Stored data
------------------------------------

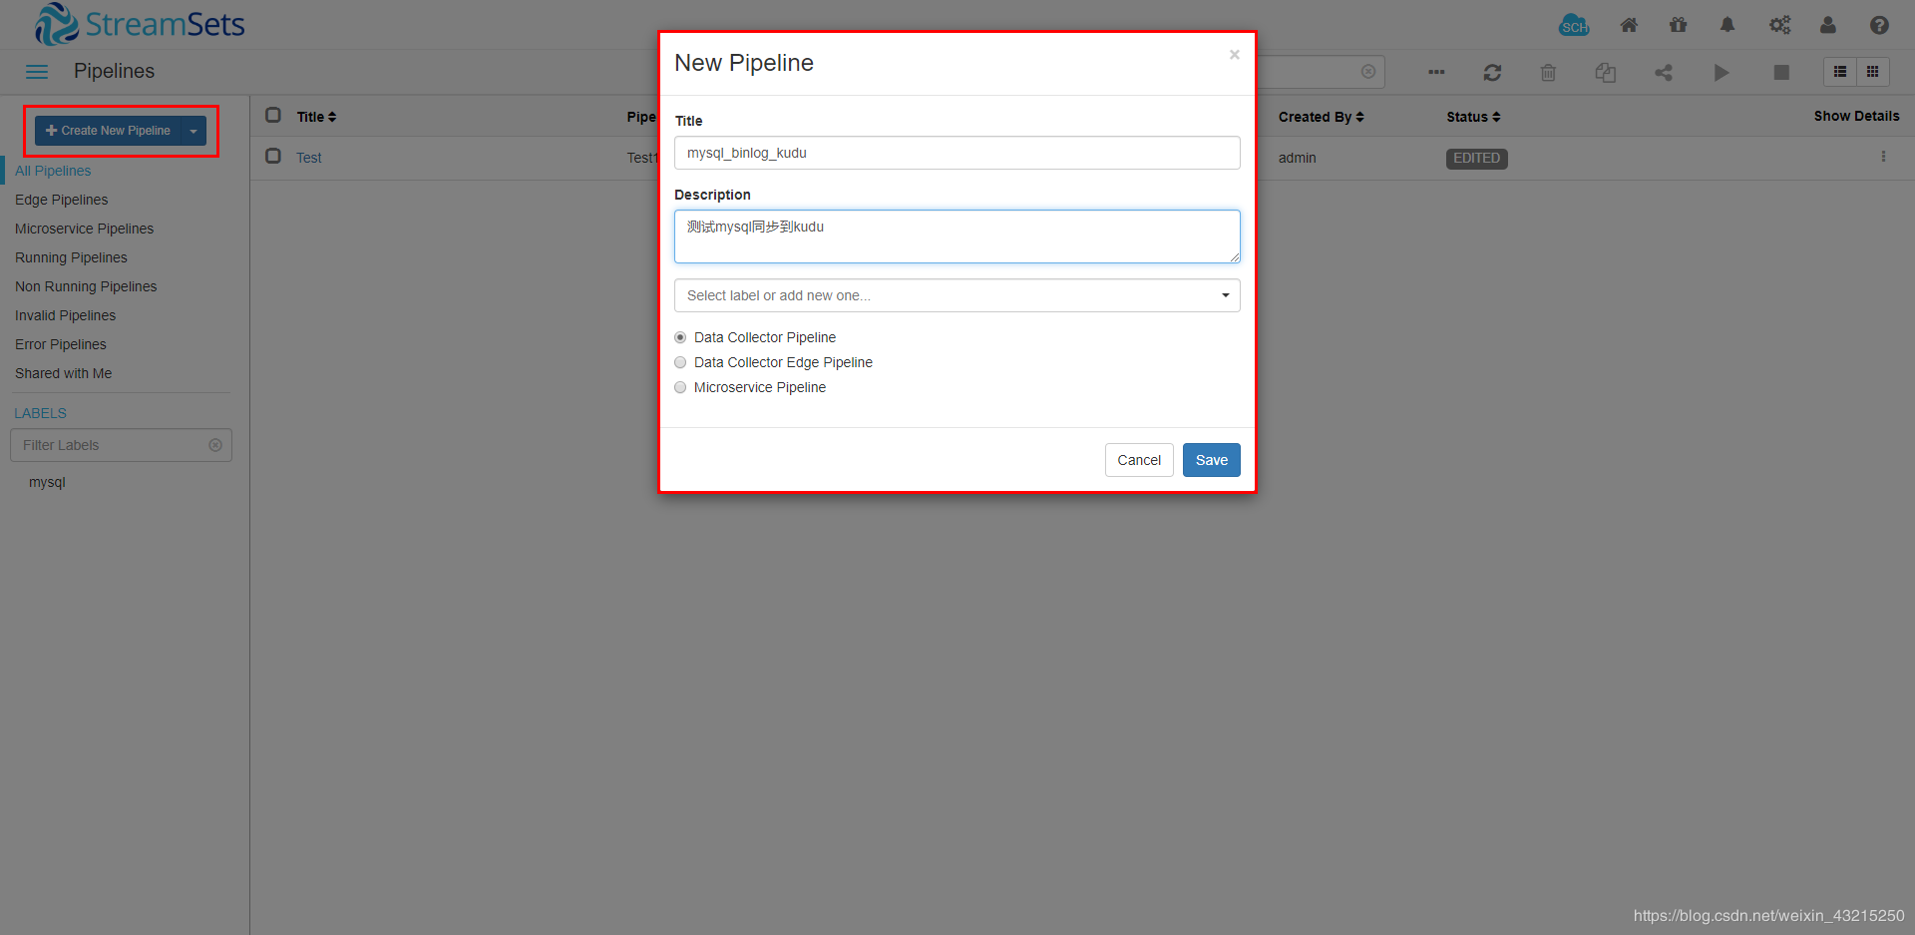Select the Microservice Pipeline option
Image resolution: width=1915 pixels, height=935 pixels.
click(x=680, y=387)
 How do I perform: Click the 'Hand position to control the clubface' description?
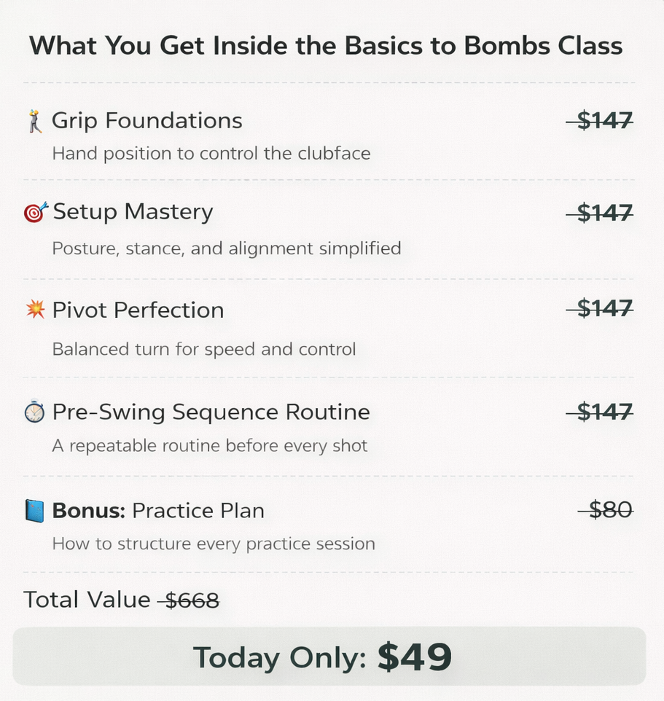(x=211, y=154)
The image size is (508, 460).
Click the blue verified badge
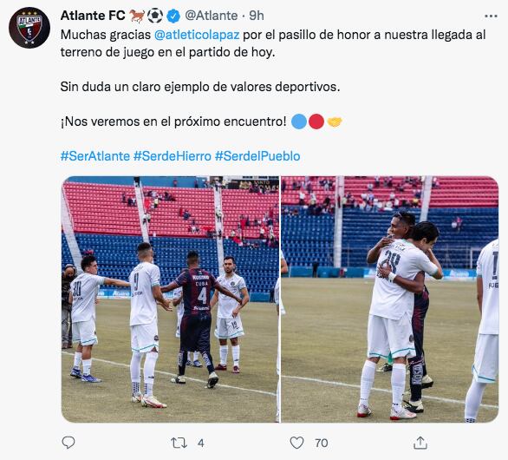[x=173, y=16]
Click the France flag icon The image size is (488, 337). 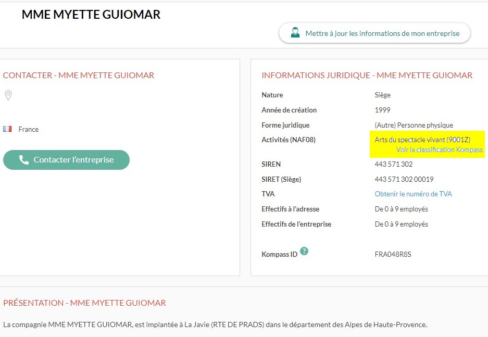[7, 129]
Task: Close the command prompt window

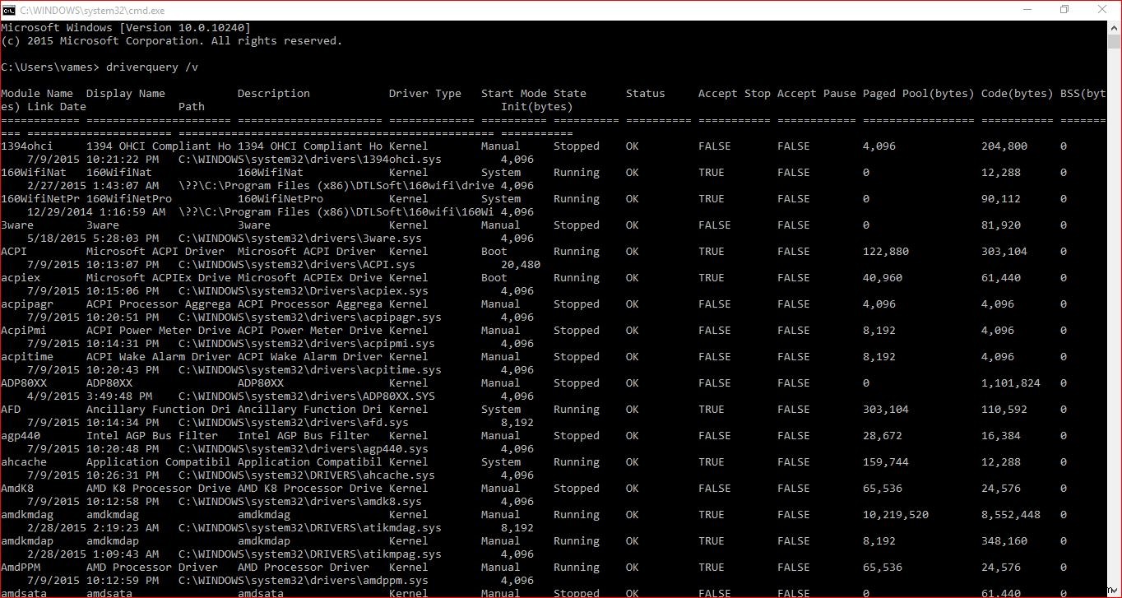Action: pos(1101,10)

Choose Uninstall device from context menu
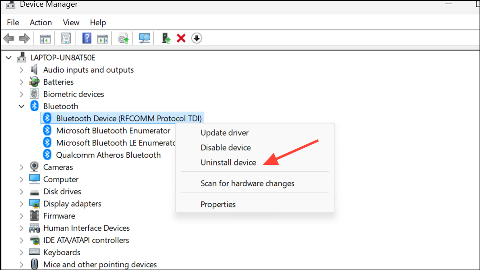(x=228, y=163)
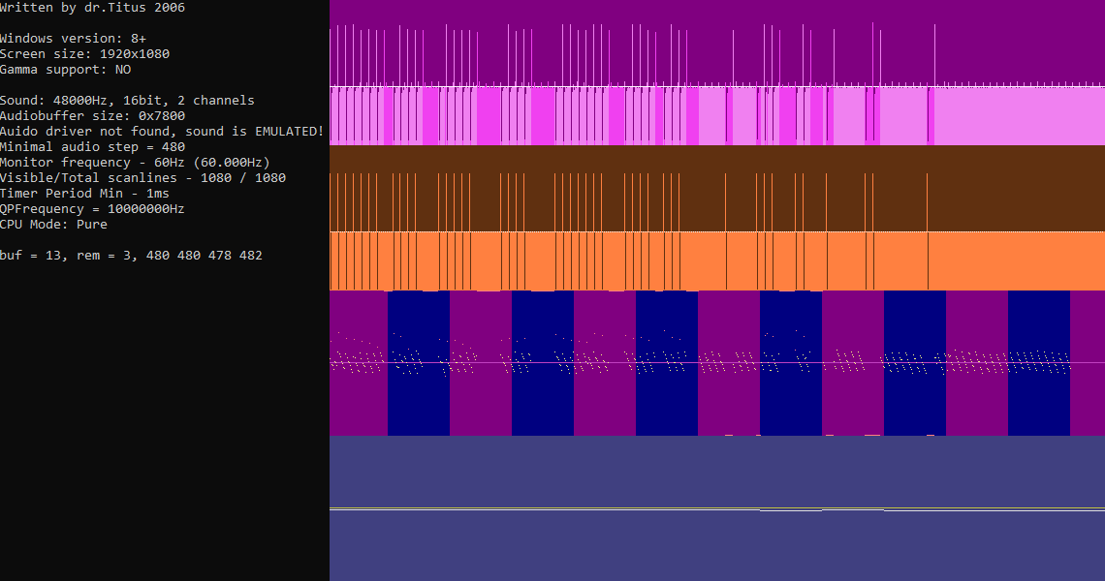Click the 'Sound: 48000Hz, 16bit, 2 channels' line
The height and width of the screenshot is (581, 1105).
click(127, 101)
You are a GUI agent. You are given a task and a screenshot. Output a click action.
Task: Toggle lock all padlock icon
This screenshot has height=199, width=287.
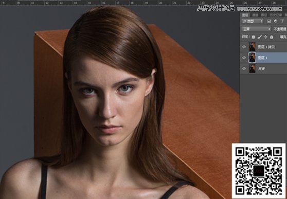click(x=272, y=37)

------------------------------------

Activity → Word for word, repeat only the lines from the line containing "Task: Toggle lock all padlock icon" through the end of the data, without any pictures.

Solution for this task →
Task: Toggle lock all padlock icon
This screenshot has height=199, width=287.
click(x=272, y=37)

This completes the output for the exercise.